## SELECTED TEXT
Begin

PDPilot: Exploring Partial Dependence Plots Through Ranking, Filtering, and Clustering

The image shows a screenshot of a web app displaying 12 multi-series line chart visualizations. On the left side, there are two sets of checkboxes for filtering the plots by feature type and shape and by feature name.
A screenshot of the One-way Plots tab in PDPilot for an XGBoost model trained on the Ames Housing dataset. The main area of the page shows a grid of ICE plots. Here, the user has highlighted a cluster of lines for the Total Basement Area feature (top row, middle column). The lines for those instances are highlighted in green across all of the plots. Above each plot are overlaid histograms showing the feature's distribution for the entire dataset and the distribution for the highlighted instances. The row of controls at the top enables the user to modify the plots. In this case, the user is looking at the first page of plots, they are sorting the plots by importance, they are visualizing centered ICE plots, and all plots are using the same y-scale. The left sidebar enables the user to filter the plots.

End

## DATA ENTRIES
Begin

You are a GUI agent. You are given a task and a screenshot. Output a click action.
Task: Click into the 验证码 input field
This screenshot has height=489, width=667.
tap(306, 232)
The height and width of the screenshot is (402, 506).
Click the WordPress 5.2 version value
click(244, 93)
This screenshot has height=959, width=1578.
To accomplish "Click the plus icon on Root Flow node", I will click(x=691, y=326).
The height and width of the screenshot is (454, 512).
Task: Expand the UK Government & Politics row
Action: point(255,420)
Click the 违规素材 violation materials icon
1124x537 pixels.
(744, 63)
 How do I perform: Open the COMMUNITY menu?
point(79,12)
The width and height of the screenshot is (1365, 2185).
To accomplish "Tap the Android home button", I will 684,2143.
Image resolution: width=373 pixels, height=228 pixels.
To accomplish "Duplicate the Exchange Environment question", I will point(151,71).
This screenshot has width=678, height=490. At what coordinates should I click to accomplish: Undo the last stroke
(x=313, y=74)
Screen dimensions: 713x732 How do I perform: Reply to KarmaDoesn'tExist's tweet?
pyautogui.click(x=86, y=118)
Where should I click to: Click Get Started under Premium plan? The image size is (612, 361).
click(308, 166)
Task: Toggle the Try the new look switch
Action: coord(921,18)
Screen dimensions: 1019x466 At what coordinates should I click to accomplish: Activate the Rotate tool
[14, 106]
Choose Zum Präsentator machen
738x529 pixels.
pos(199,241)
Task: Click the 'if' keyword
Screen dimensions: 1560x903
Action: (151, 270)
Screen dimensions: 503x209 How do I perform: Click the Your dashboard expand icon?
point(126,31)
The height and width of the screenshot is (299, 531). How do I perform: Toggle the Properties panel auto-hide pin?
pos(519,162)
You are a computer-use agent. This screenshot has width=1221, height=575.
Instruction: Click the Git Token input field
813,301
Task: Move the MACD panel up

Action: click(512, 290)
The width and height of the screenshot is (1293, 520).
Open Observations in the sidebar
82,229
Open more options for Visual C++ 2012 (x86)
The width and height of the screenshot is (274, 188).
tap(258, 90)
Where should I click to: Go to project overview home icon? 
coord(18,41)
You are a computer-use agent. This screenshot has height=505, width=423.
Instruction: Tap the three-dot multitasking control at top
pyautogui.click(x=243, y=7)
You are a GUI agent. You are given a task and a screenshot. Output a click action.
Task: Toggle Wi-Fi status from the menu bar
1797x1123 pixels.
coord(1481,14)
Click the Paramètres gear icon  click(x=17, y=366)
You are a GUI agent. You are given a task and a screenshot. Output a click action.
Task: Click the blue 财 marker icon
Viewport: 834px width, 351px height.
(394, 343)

End

## JOB
Write the next part of the PDPilot text, picking up after its last sentence. The entries are separate from the PDPilot text.

## RIGHT ANSWER
Abstract
Partial dependence plots (PDPs) and individual conditional expectation (ICE) plots are visualizations used for explaining the behavior of machine learning (ML) models trained on tabular datasets. They show how the values of a feature or pair of features impact a model's predictions. However, in models with a large number of features, it is impractical for an ML practitioner to analyze all possible plots. To address this, we present new techniques for ranking and filtering PDP and ICE plots and build upon existing strategies for clustering the lines in ICE plots. Together, these techniques aim to help ML practitioners efficiently explore PDP and ICE plots and identify interesting model behavior. We integrate these techniques into PDPilot, a visual analytics tool that runs in Jupyter notebooks. We use PDPilot to study how 7 ML practitioners utilize the ranking, filtering, and clustering techniques to analyze an ML model.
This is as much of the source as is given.